2) Charles Henry and Rachel purchased their two-family home at 2316 Gladstone Ave.
3) Charles "Fred" and Norine (my grandparents) rented from their Uncle Tom and Aunt Ella Jones living at 2269 Columbia Ave.
4) My grandfather purchased what was to become the home where my father and his siblings grew up at 2424 Eastern Ave. (now Riverside).
There were a couple of intermediate homes documented in the earlier pages of this blog, but these were the primary locations. In addition, Rachel's mother and my gg-grandmother, owned a home on Collins Ave., also discussed in earlier posts.

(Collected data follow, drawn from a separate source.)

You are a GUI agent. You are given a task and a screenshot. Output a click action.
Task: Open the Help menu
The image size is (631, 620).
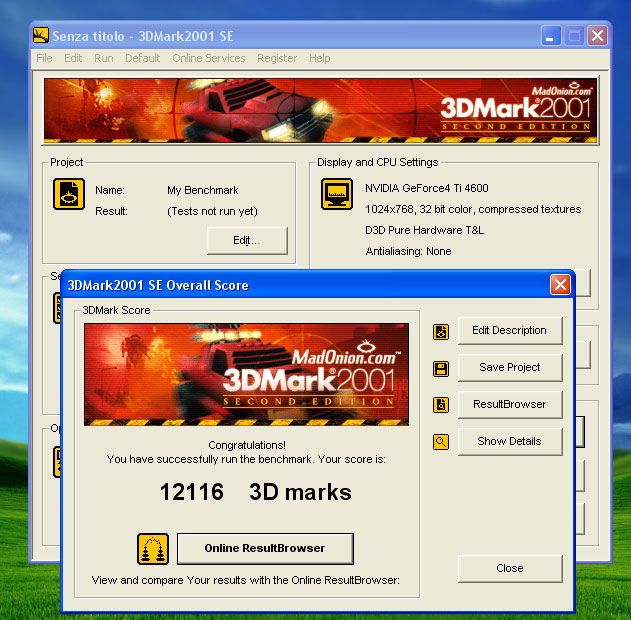point(319,58)
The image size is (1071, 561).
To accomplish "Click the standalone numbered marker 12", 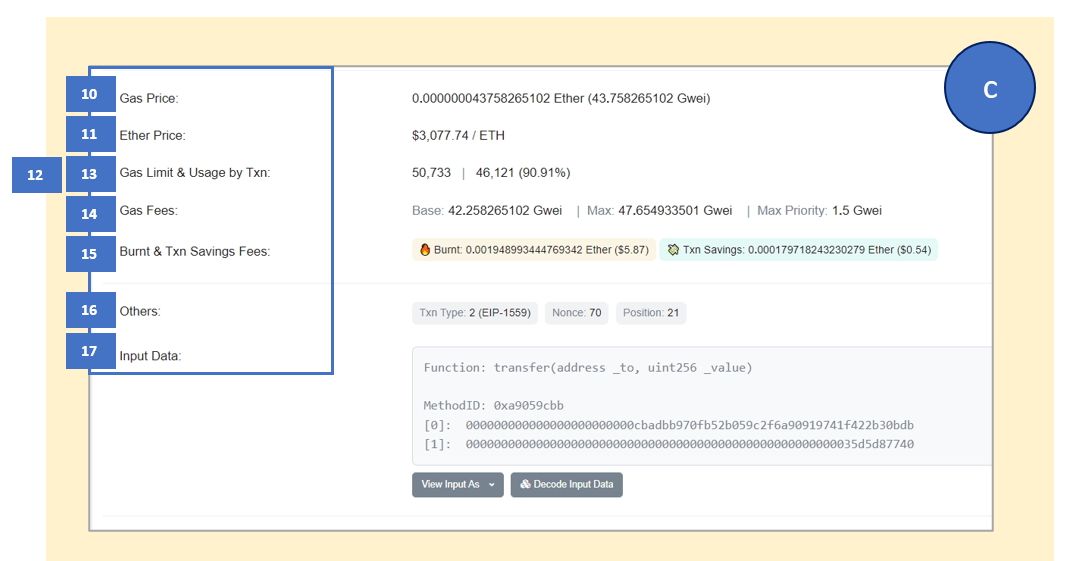I will click(36, 175).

The East End had (and still has) it's own culture. It was largely a working-class neighborhood with both white and black residents. Many of the white residents have Appalachian roots. Many of the black residents came to the area from southern states as part of the great migration to the north in search of better opportunities. It's one of those neighborhoods that gets in your bones.
Over the past couple of decades, the neighborhood has been going through a great deal of transition. Many of the homes have been torn down and are gradually being replaced by upscale homes and condominiums. This trend started in the area closest to downtown and continues to move east. The name of the street, Eastern Ave., was changed to Riverside Drive to reflect the area's new upscale image.
We were surprised to see that my father's home is now part of a group of homes that will probably be torn down in the next six months. It's unclear what will happen with the school located across the street. You can see the sign on the porch column placed there by the developer.
But our East End story isn't going to end quite yet. After all, my Mom and Dad haven't met yet -- and you just know that that is going to have something to do with the river . . .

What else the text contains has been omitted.